Page excerpt.
* * *
The Philly Pho Fare: Trip Planning
Cathay Pacific Business Class Lounge Terminal 4 SIN
Vietnam Airlines A321 Economy SIN-HAN
Qatar Airways B77W Business Class HAN-DOH
Qatar Airways A350 Business Class DOH-PHL
Aloft Philadelphia Downtown
British Airways Business Class Lounge PHL
Qatar Airways A350 Business Class PHL-DOH
Qatar Airways Arrivals Lounge DOH
Qatar Airways Complimentary Doha Stopover Package (Westin Doha)
Qatar Airways Al Mourjan Business Class Lounge DOH
Vietnam Airlines Business Class Lounge HAN
Silk Air B737 Business Class HAN-SIN
After my marvelous Hanoi adventure I was now seated safely in my seat on A7-BAT, the Qatar 77W that would bring me to Doha via Bangkok. Not many people know this, but Qatar operates a fifth freedom route between HAN and BKK that has really reasonable business class fares, insofar as it’s reasonable to pay for business class on a 90 minute flight.
Qatar’s 77Ws are equipped with full flat beds, but they’re in a 2-2-2 configuration that leaves you totally exposed. Qatar’s CEO has gone on record to say that all 77Ws would be retrofitted with the QSuites by the end of 2018, but I wouldn’t hold my breath given that we’re at the end of 2017 and only Paris and London have the new product so far.
There are many problems with 2-2-2 seating, especially with the design that Qatar has adopted. You can see in the shot below that there’s zero privacy in this seat. In fact, the setup looks more akin to an angled-flat configuration than a true lie flat.
The classic test I use for cabin privacy is the “stand test”- when you stand up, how many other people can you see? SQ passes this with flying colors- the high walls of the 2006/2013/2017 business class seat mean it’s very difficult to see other passengers other than your immediate neighbours when you stand up. For Qatar’s 77W product, however, it means seeing everyone.
2-2-2 also means that someone’s going to get stepped over en route to the loo, and you can see in the photo below that if you’re in the aisle seat on the side you’d better hope your seatmate doesn’t have a small bladder.
Seats like this don’t have an awful amount of personal storage space, but Qatar tries its best with the footprint available .You have a small compartment in front of you for your shoes/small bag, and a side pocket that can securely stow items like laptops. Apart from that, though, it’s slim pickings unless you want to engage in an armrest war with your seatmate.
* * *
Data entries.
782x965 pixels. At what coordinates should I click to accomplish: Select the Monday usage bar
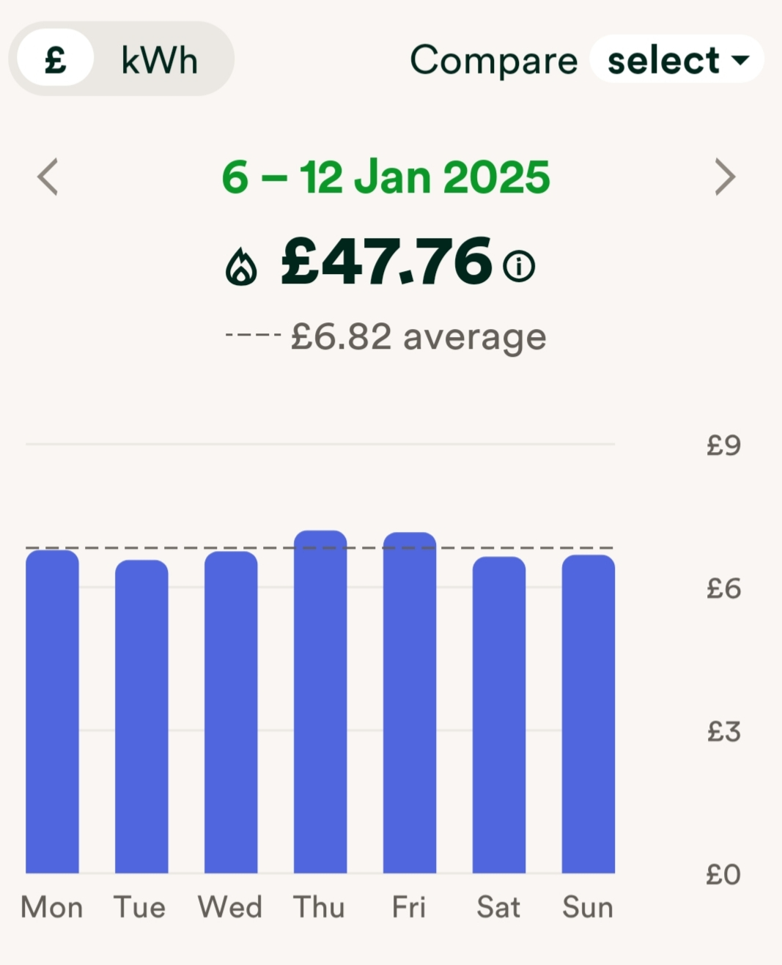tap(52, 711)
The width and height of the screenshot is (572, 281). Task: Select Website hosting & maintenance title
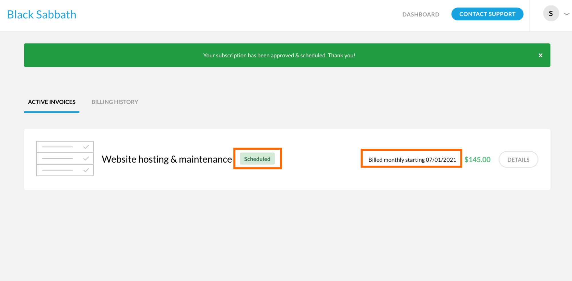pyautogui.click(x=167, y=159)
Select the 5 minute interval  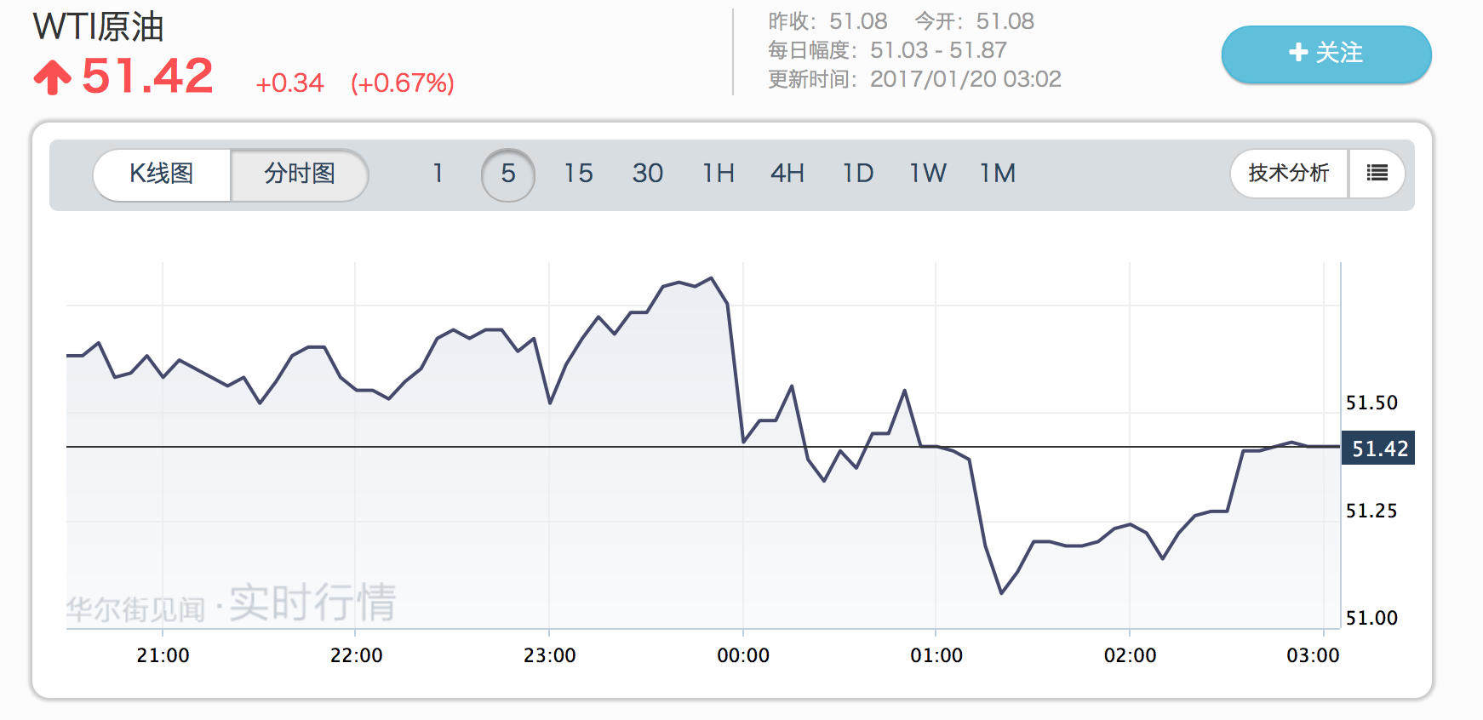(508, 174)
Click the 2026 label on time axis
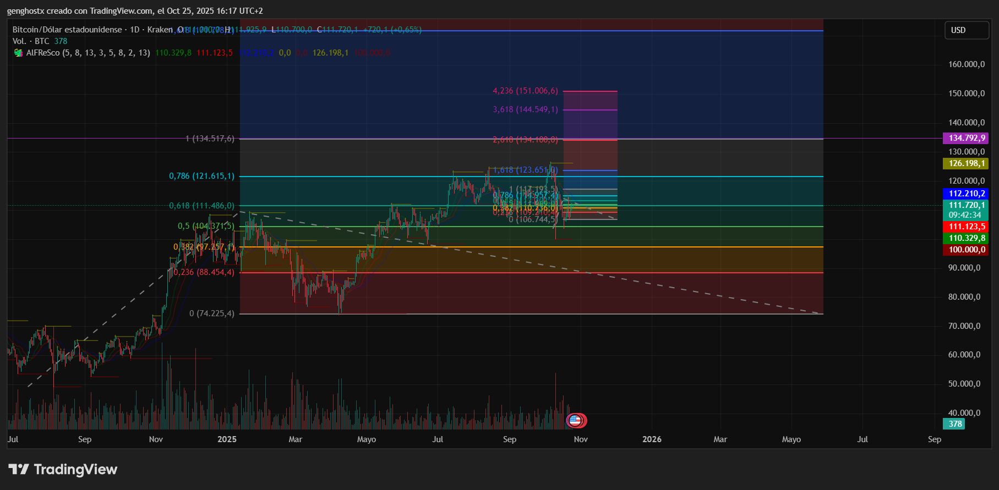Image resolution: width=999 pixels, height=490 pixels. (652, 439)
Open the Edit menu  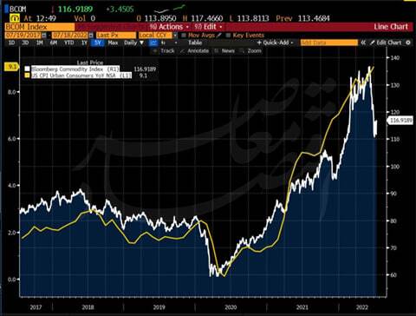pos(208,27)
* * *
Set task.
In the trip report, switch "stand test" to "standing test" and give the passage from "The classic test" up to and including "means seeing everyone." again.

Finished task.
The classic test I use for cabin privacy is the “standing test”- when you stand up, how many other people can you see? SQ passes this with flying colors- the high walls of the 2006/2013/2017 business class seat mean it’s very difficult to see other passengers other than your immediate neighbours when you stand up. For Qatar’s 77W product, however, it means seeing everyone.